*Instructions for the task*
Copy out the lines below that hold the word "agent".
= = =
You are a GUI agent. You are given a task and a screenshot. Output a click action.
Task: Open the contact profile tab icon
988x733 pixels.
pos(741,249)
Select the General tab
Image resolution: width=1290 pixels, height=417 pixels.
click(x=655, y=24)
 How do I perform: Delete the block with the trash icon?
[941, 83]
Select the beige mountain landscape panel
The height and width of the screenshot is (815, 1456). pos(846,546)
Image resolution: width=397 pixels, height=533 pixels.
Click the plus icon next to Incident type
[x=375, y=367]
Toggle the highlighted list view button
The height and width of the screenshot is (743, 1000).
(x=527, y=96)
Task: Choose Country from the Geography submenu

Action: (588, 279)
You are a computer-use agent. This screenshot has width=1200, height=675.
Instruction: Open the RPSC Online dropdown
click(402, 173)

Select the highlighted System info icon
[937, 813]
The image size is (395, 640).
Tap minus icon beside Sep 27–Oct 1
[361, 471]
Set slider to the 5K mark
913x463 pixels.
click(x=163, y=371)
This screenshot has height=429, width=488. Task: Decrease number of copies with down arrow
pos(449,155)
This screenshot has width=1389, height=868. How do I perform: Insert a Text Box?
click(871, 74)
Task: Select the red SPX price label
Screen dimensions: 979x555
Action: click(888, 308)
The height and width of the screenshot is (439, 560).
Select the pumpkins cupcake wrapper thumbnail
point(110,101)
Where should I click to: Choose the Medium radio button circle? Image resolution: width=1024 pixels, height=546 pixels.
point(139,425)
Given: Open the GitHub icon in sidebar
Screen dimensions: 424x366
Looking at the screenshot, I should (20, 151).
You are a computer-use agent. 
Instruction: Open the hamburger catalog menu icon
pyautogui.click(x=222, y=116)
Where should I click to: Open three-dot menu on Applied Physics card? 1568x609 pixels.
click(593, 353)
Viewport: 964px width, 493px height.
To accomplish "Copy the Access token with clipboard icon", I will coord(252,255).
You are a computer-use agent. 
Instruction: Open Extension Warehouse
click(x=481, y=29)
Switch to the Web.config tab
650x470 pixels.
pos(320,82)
= = =
*Solution for this problem*
You are a GUI agent. You are given a task and a screenshot. Output a click action.
You are a computer-use agent. This screenshot has width=1200, height=675.
You are a computer-use agent. 
You are a computer-use agent. 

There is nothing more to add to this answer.